This Handheld Scanner Analyzes Food's Nutritional Content On The Spot

Farmers need to keep tabs on the nutritional content of their crops, which usually requires waiting a week or more for a lab analysis. A new device from a Finnish company now allows them to do the same thing on the spot in just a few seconds. It's called GrainSense, and while it's only for grains right now, the potential future of the technology is exciting.

Protein Today, Gone Tomorrow

You may assume that the oats you buy in January contain the same amount of protein, carbs, and fat as the oats you buy in June. But that isn't always the case. Extreme weather, soil quality, and other elements can change the nutrition of a crop from season to season.
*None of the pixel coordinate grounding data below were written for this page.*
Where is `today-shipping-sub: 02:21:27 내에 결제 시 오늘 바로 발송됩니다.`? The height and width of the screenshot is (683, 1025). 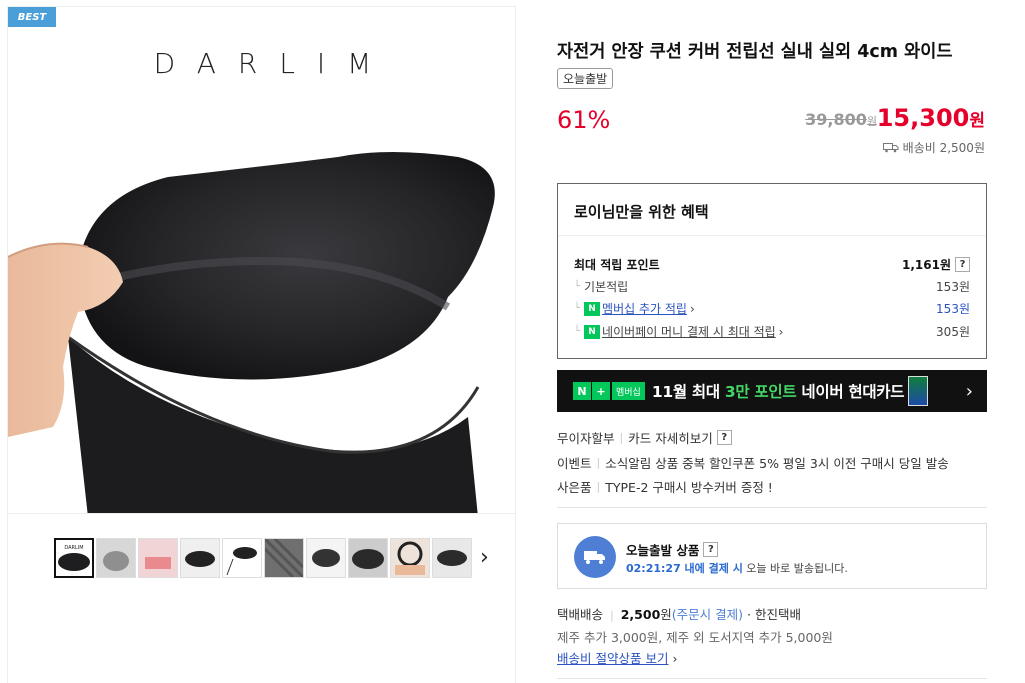 today-shipping-sub: 02:21:27 내에 결제 시 오늘 바로 발송됩니다. is located at coordinates (737, 568).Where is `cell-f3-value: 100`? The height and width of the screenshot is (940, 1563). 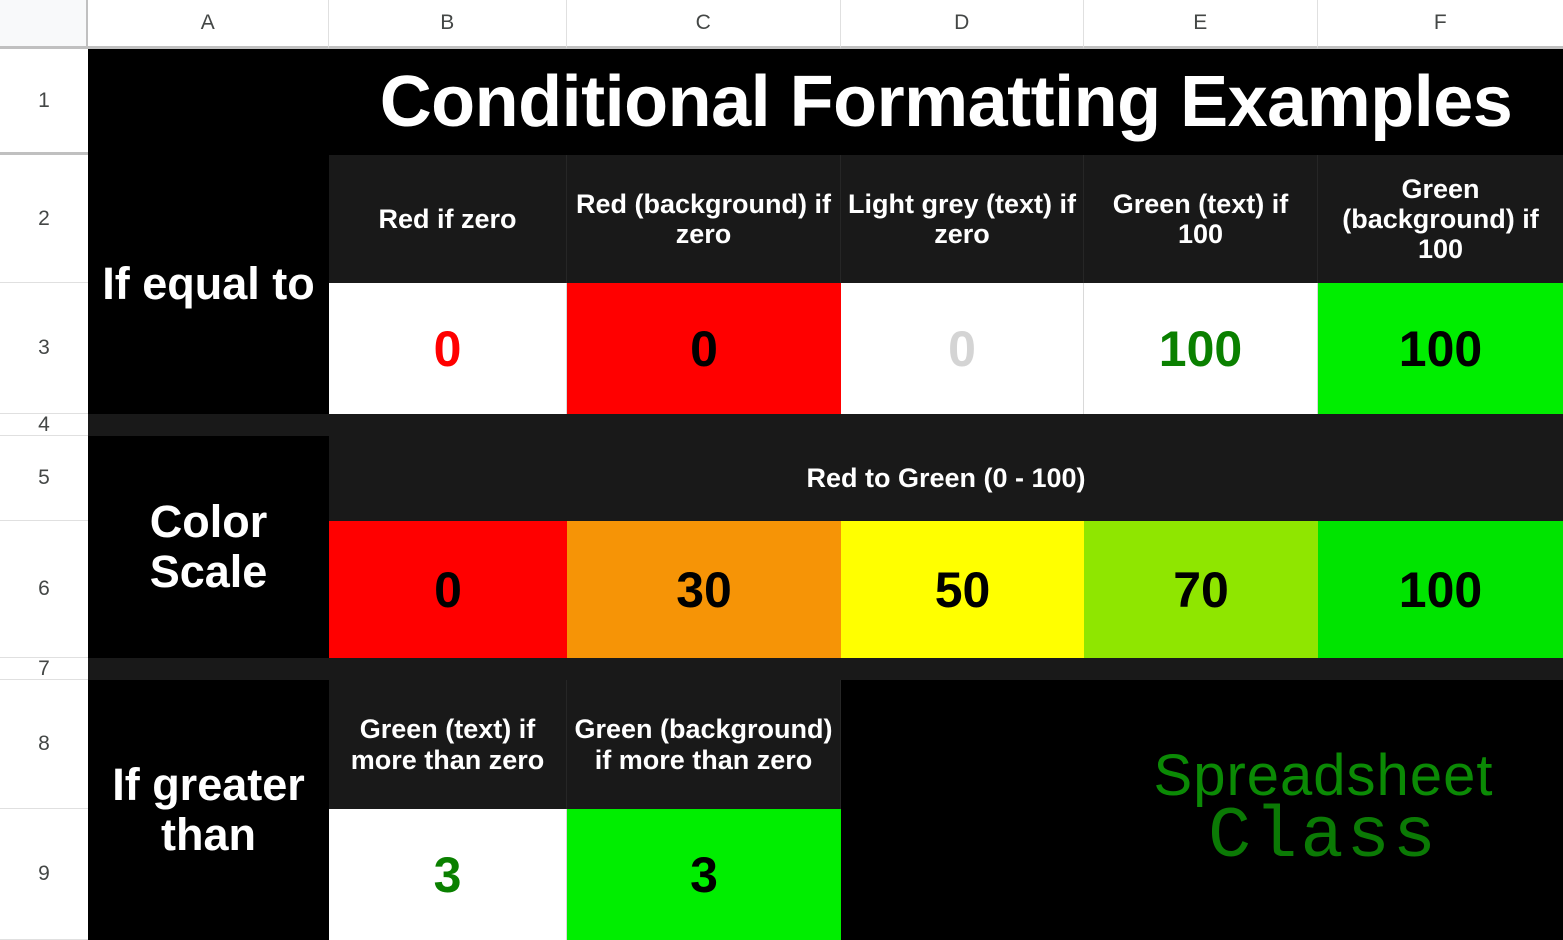
cell-f3-value: 100 is located at coordinates (1440, 348).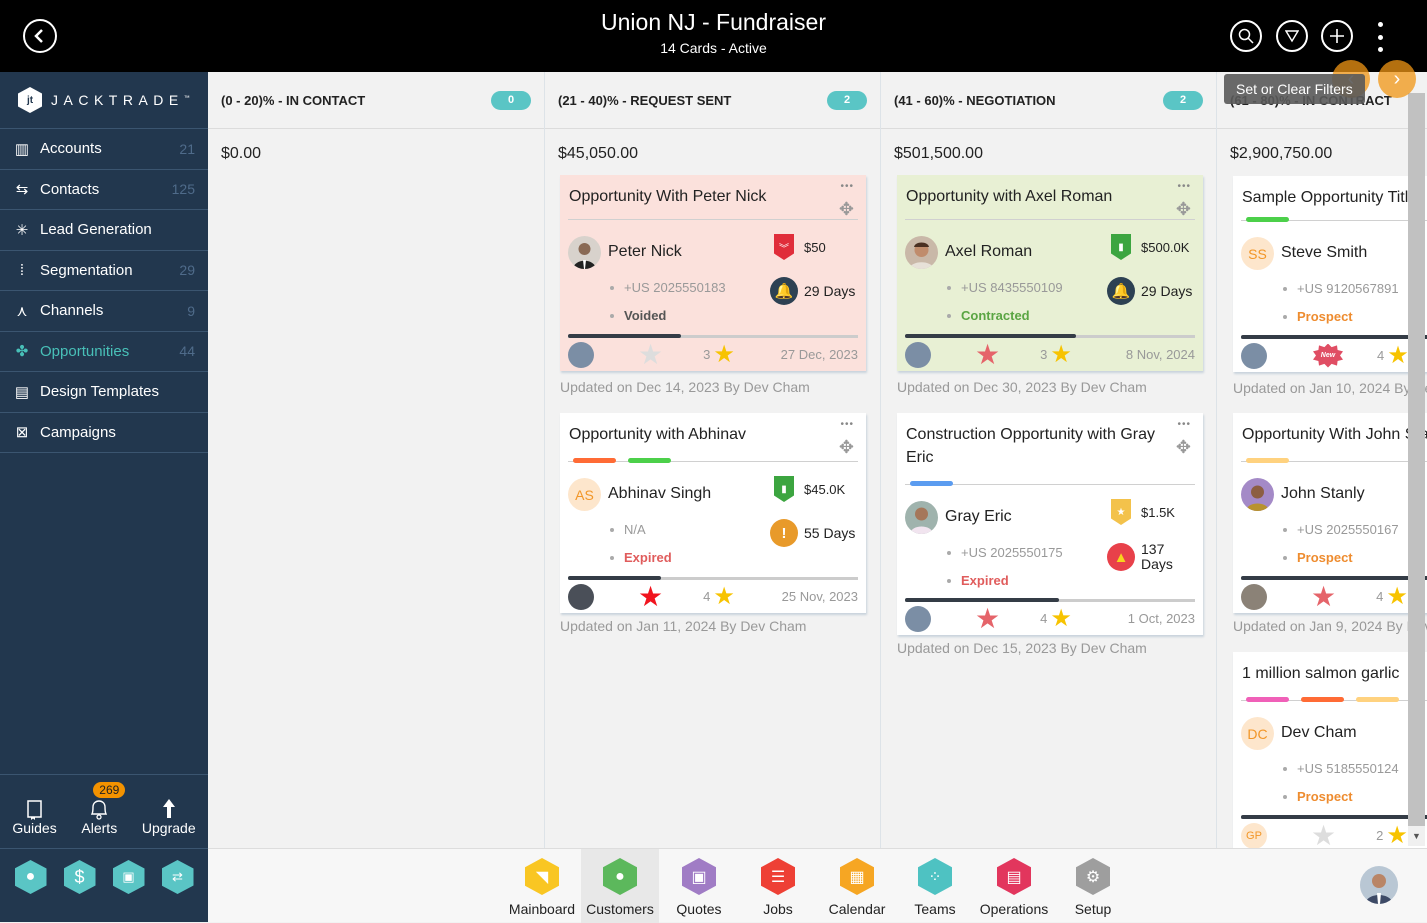 This screenshot has width=1427, height=923. What do you see at coordinates (104, 808) in the screenshot?
I see `alerts-button: 269 Alerts` at bounding box center [104, 808].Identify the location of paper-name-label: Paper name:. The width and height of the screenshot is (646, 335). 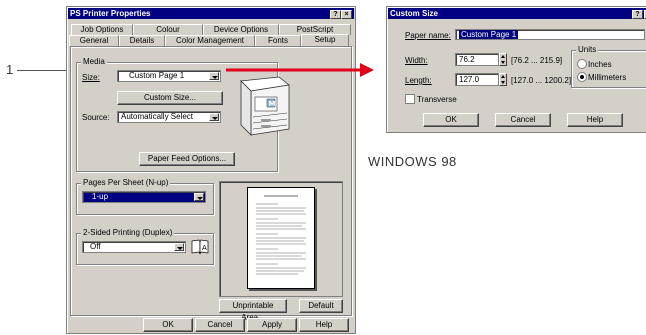
(428, 36).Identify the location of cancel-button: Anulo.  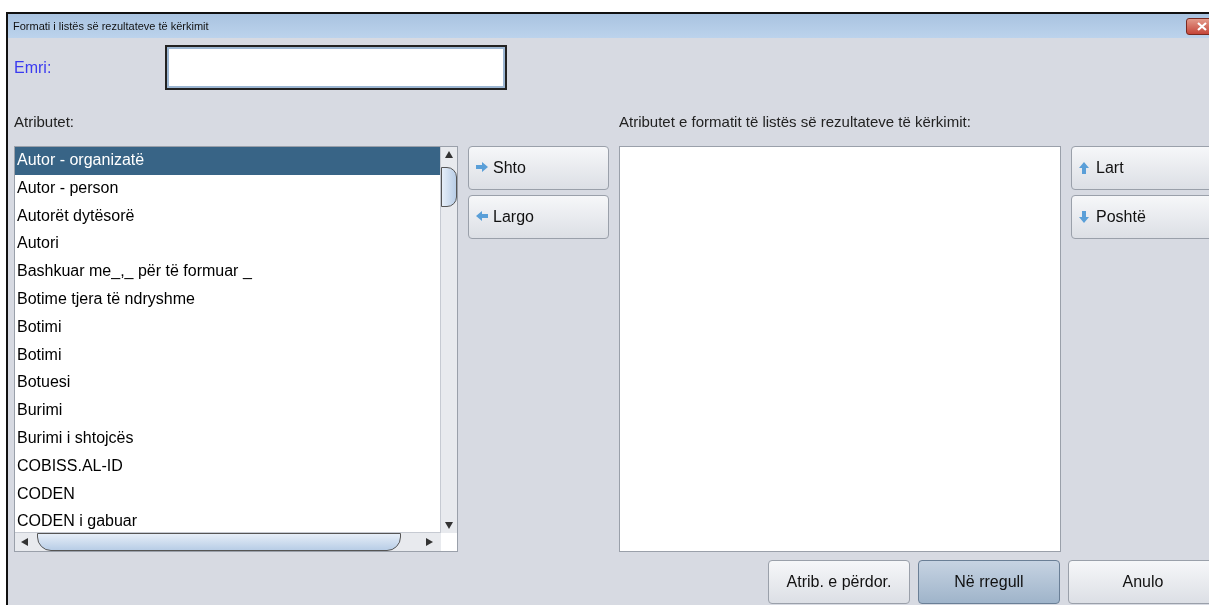
(1138, 582).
Harvard researchers, for example, published a study in August 2017 showing that rising CO2 levels are significantly reducing the amount of protein in staple crops like rice, wheat, and potatoes. It's important for farmers to know not only how nutritious the crops they're selling are, but also the ones they're buying to feed their animals. Less protein in livestock feed could lead to less protein in the meat that results.

But testing the nutrition of a crop is no simple task. "Today you have to send at least half a kilo of grain to the lab," Edvard Krogius, the co-founder of GrainSense, told New Scientist. "It can take days or weeks to get results." GrainSense relies on the same technology used in the lab, but gets results in about five seconds with as few as 50 kernels. It does this by bathing the sample in various frequencies of near-infrared light, then analyzing how much of each frequency is absorbed. That determines the grain's protein, carbohydrate, oil, and moisture levels.

Analyze This

As its name implies, GrainSense is just for grains. But Krogius and his team are considering tweaking the technology to analyze other staple crops, like rice and corn. Even more exciting is the potential for the scanning technique to be adapted to analyze the nutrition content of any organic material — including the food you buy at the store. The ability to analyze nutrition on the spot could certainly come in handy at the office potluck.